• **TO DO**
Render each line of the listing below as an item in a numbered list, leaving out any blank lines.

• **ENTRIES PROVIDED**
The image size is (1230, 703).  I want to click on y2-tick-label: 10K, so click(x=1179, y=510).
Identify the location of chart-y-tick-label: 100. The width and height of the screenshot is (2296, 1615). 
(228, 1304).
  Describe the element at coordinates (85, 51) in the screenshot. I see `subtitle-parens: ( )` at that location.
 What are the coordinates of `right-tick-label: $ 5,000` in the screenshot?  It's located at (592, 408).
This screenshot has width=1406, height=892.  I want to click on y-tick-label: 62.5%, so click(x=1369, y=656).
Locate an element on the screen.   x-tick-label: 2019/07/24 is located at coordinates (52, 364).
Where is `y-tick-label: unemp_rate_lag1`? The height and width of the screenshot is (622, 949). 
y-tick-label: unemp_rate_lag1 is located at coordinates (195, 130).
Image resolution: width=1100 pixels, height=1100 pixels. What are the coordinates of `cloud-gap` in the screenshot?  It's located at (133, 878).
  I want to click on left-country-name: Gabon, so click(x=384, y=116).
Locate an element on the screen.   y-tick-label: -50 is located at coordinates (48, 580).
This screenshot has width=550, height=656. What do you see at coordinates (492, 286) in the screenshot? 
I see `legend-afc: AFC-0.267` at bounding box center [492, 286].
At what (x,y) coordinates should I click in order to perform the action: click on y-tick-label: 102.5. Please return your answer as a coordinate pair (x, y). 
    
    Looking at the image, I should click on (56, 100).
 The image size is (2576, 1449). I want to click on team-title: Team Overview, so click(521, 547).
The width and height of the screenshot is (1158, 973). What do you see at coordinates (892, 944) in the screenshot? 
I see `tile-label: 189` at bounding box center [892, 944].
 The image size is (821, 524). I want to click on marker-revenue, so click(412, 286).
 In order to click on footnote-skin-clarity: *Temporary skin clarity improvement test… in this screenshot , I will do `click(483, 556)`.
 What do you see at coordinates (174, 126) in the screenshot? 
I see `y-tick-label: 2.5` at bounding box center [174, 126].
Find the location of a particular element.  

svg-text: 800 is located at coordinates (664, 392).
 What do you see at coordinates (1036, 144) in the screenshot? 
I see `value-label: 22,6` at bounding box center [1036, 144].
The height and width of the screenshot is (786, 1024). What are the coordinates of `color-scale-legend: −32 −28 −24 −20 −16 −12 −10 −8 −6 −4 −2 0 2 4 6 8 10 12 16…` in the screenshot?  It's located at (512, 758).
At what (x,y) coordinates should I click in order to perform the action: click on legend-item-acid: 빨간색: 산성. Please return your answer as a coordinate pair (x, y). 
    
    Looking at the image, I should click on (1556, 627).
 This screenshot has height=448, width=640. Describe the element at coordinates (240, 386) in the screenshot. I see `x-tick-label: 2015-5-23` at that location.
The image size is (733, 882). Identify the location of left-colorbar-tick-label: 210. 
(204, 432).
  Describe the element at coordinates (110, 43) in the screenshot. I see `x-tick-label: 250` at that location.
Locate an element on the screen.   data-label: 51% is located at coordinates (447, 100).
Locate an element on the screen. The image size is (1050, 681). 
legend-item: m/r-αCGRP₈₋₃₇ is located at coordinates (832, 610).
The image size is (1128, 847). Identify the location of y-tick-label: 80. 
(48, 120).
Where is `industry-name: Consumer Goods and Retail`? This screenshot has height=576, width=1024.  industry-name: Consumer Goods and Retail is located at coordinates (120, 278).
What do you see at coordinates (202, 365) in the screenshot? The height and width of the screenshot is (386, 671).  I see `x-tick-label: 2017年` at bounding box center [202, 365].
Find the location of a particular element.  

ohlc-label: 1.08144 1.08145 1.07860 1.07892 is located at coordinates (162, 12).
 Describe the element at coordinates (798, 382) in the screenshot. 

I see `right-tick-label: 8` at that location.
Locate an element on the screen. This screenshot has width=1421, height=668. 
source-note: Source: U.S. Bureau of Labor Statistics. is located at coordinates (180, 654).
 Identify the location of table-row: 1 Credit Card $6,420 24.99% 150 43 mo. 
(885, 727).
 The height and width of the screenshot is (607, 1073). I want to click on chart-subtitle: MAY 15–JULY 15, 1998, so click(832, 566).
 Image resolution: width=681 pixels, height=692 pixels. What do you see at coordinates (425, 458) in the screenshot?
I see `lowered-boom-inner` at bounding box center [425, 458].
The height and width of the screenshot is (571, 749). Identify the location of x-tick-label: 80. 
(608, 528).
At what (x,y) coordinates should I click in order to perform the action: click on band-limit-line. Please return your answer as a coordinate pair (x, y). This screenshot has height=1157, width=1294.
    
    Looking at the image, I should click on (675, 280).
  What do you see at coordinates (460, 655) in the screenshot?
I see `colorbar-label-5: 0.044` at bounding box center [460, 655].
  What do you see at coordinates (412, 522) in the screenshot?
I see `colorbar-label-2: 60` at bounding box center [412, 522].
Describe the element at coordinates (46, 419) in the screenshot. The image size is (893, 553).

• **ANSWER TO THE PROBLEM**
1. The image size is (1230, 703).  I want to click on y2-tick-label: 10K, so click(x=1179, y=510).
2. Identify the location of chart-y-tick-label: 100. The width and height of the screenshot is (2296, 1615). 
3. (228, 1304).
4.   Describe the element at coordinates (85, 51) in the screenshot. I see `subtitle-parens: ( )` at that location.
5.  What are the coordinates of `right-tick-label: $ 5,000` in the screenshot?  It's located at (592, 408).
6. This screenshot has width=1406, height=892.  I want to click on y-tick-label: 62.5%, so click(x=1369, y=656).
7. Locate an element on the screen.   x-tick-label: 2019/07/24 is located at coordinates (52, 364).
8. Where is `y-tick-label: unemp_rate_lag1`? The height and width of the screenshot is (622, 949). 
9. y-tick-label: unemp_rate_lag1 is located at coordinates (195, 130).
10. Image resolution: width=1100 pixels, height=1100 pixels. What are the coordinates of `cloud-gap` in the screenshot?  It's located at (133, 878).
11.   I want to click on left-country-name: Gabon, so click(x=384, y=116).
12. Locate an element on the screen.   y-tick-label: -50 is located at coordinates (48, 580).
13. This screenshot has width=550, height=656. What do you see at coordinates (492, 286) in the screenshot? 
14. I see `legend-afc: AFC-0.267` at bounding box center [492, 286].
15. At what (x,y) coordinates should I click in order to perform the action: click on y-tick-label: 102.5. Please return your answer as a coordinate pair (x, y). 
16.     Looking at the image, I should click on (56, 100).
17.  The image size is (2576, 1449). I want to click on team-title: Team Overview, so click(521, 547).
18. The width and height of the screenshot is (1158, 973). What do you see at coordinates (892, 944) in the screenshot? 
19. I see `tile-label: 189` at bounding box center [892, 944].
20.  The image size is (821, 524). I want to click on marker-revenue, so click(412, 286).
21.  In order to click on footnote-skin-clarity: *Temporary skin clarity improvement test… in this screenshot , I will do `click(483, 556)`.
22.  What do you see at coordinates (174, 126) in the screenshot? 
23. I see `y-tick-label: 2.5` at bounding box center [174, 126].
24. Find the location of a particular element.  
25. svg-text: 800 is located at coordinates (664, 392).
26.  What do you see at coordinates (1036, 144) in the screenshot? 
27. I see `value-label: 22,6` at bounding box center [1036, 144].
28. The height and width of the screenshot is (786, 1024). What are the coordinates of `color-scale-legend: −32 −28 −24 −20 −16 −12 −10 −8 −6 −4 −2 0 2 4 6 8 10 12 16…` in the screenshot?  It's located at (512, 758).
29. At what (x,y) coordinates should I click in order to perform the action: click on legend-item-acid: 빨간색: 산성. Please return your answer as a coordinate pair (x, y). 
30.     Looking at the image, I should click on (1556, 627).
31.  This screenshot has height=448, width=640. Describe the element at coordinates (240, 386) in the screenshot. I see `x-tick-label: 2015-5-23` at that location.
32. The image size is (733, 882). Identify the location of left-colorbar-tick-label: 210. 
33. (204, 432).
34.   Describe the element at coordinates (110, 43) in the screenshot. I see `x-tick-label: 250` at that location.
35. Locate an element on the screen.   data-label: 51% is located at coordinates (447, 100).
36. Locate an element on the screen. The image size is (1050, 681). 
37. legend-item: m/r-αCGRP₈₋₃₇ is located at coordinates (832, 610).
38. The image size is (1128, 847). Identify the location of y-tick-label: 80. 
39. (48, 120).
40. Where is `industry-name: Consumer Goods and Retail`? This screenshot has height=576, width=1024.  industry-name: Consumer Goods and Retail is located at coordinates (120, 278).
41. What do you see at coordinates (202, 365) in the screenshot? The height and width of the screenshot is (386, 671).  I see `x-tick-label: 2017年` at bounding box center [202, 365].
42. Find the location of a particular element.  
43. ohlc-label: 1.08144 1.08145 1.07860 1.07892 is located at coordinates (162, 12).
44.  Describe the element at coordinates (798, 382) in the screenshot. 
45. I see `right-tick-label: 8` at that location.
46. Locate an element on the screen. This screenshot has width=1421, height=668. 
47. source-note: Source: U.S. Bureau of Labor Statistics. is located at coordinates (180, 654).
48.  Identify the location of table-row: 1 Credit Card $6,420 24.99% 150 43 mo. 
49. (885, 727).
50.  The height and width of the screenshot is (607, 1073). I want to click on chart-subtitle: MAY 15–JULY 15, 1998, so click(832, 566).
51.  Image resolution: width=681 pixels, height=692 pixels. What do you see at coordinates (425, 458) in the screenshot?
52. I see `lowered-boom-inner` at bounding box center [425, 458].
53. The height and width of the screenshot is (571, 749). Identify the location of x-tick-label: 80. 
54. (608, 528).
55. At what (x,y) coordinates should I click in order to perform the action: click on band-limit-line. Please return your answer as a coordinate pair (x, y). This screenshot has height=1157, width=1294.
56.     Looking at the image, I should click on (675, 280).
57.   What do you see at coordinates (460, 655) in the screenshot?
58. I see `colorbar-label-5: 0.044` at bounding box center [460, 655].
59.   What do you see at coordinates (412, 522) in the screenshot?
60. I see `colorbar-label-2: 60` at bounding box center [412, 522].
61. Describe the element at coordinates (46, 419) in the screenshot. The image size is (893, 553).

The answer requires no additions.